Man kann Verständnis haben für diese Sehnsucht, aber man als aufgeklärter Mensch muss man sich im Klaren darüber sein, dass mit solchen Dingen keinerlei Probleme gelöst sind. Der Hintergrund ist wohl eher, dass viele Menschen mit diesen Problemen nicht zu tun haben und sie daher delegieren wollen – an jemanden, der vermeintlich Lösungen herbeiführt. Dies ist eine Sehnsucht nach einer Welt, die einfacher sein soll, in der man sich nicht um alles kümmern muss, eine Welt mit klaren Regeln. Doch es gibt keine solchen Heilsbringer. Keinen Messias, keinen Führer. Die Probleme, die wir haben, die haben wir als Kollektiv, und sie sind nicht anders lösbar als im Kollektiv. Es gibt dafür keine bessere politische Organisationsform als die Demokratie. Wer etwas anderes glaubt, macht es sich zu einfach. Und will es sich vermutlich einfach machen. Schluss mit dem politischen Gezänk, her mit klarer Kante – wer so was denkt, hat nicht verstanden, was Gerechtigkeit, was Menschenrechte, ja, was Zivilisation ist. Der Rückfall ins Archaische, der Sturz in die Barbarei, der in jedem Fall mit Diktatur verbunden ist, löst überhaupt nichts. Alle Probleme unserer Zeit – Krieg, Migration, Klimawandel – bleiben davon unberührt.

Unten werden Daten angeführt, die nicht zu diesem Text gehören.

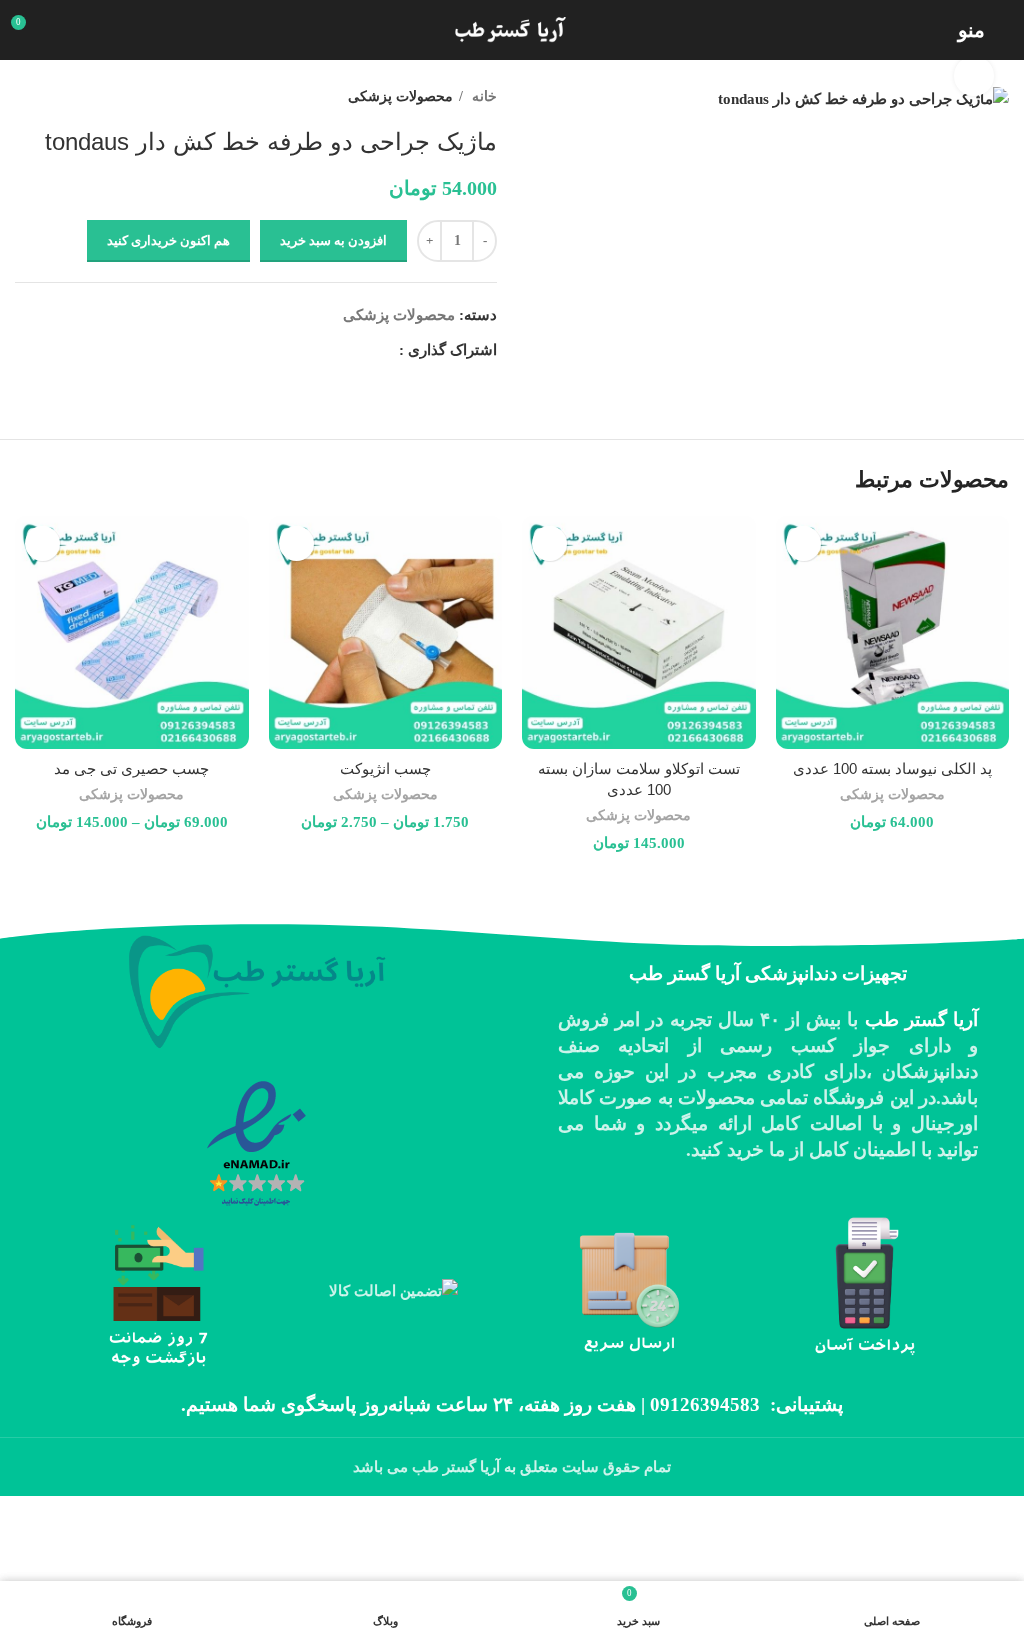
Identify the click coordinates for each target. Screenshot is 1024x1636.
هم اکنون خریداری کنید (168, 240)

Es gibt genug Beispiele dafür, dass Diktaturen nichts als Übles anrichten. Wer geschichtsvergessen in diesem Zusammenhang nicht an die deutsche Zeit unter den Nationalsozialisten denken will, würde trotzdem von den historischen Lehren erschlagen – wenn er/sie diese denn kennen bzw, bedenken würde. Selbst Putin-Fans können nicht leugnen, dass Russland unter Putin kein freies Land ist. Dasselbe gilt für China unter Xi Liping. Das sind die wichtigsten aktuellen Diktaturen. Andere Länder, die auf dem Weg in diese Richtung sind wie die Türkei oder wie Ungarn oder die schon weit auf diesem Weg vorangekommen sind wie Ägypten und zahlreiche Länder des globalen Südens, in denen geputscht wurde, seien am Rand miterwähnt. Hinzu kommen Diktaturen, die bereits Geschichte sind und deren Geschichte gut genug aufgearbeitet wurde, um herauszustellen, dass es den Machthabern in solchen System nicht um die Lösung von Problemen geht, sondern in erster Linie um die Sicherung der eigenen Macht. Solche Systeme sind von persönlicher Paranoia geprägt, nicht von übergeordneten Idealen. Wer alle Macht in die Hände eines „Erlösers“ legt, hat am Ende verloren.

Diese Sehnsucht hat etwas Religiöses, das ist offensichtlich. Sie ist gleichzeitig ein Indikator für Werte-Vergessenheit. Ich benutze dieses Wort bewusst. Es bedeutet nicht dasselbe wie Wertelosigkeit. Es bedeutet aber: Du hast keinen Sinn mehr für das, was erreicht worden ist. Keine Wahrnehmung. Dieses Erreichte – darunter zuallererst unser Grundgesetz, das zu den besten Grundlagen für ein Staatswesen gehört, die jemals gelegt worden sind – ist Dir nicht mehr bewusst. Denn sonst müsste Dir klar sein, lieber Diktaturfan, dass es nur in wenigen Ländern auf diesem Planeten möglich ist, so mitreden zu können wie in Deutschland. Dafür gibt es unendlich viele Wege. Einer davon, nur so als Beispiel, sind Blogs wie dieses. Du kannst aber auch in eine Partei eintreten und mitreden, Du kannst selbst ein Blog aufmachen, Du kannst eine Bürgerinitiative gründen – ich kenne noch zwei Dutzende weitere Wege. Die stehen Dir in einer Diktatur nicht zur Verfügung, lieber Diktaturfan! Da darfst Du dann hübsch still sein, wenn über Deinen Kopf hinweg entschieden wird. Super, oder?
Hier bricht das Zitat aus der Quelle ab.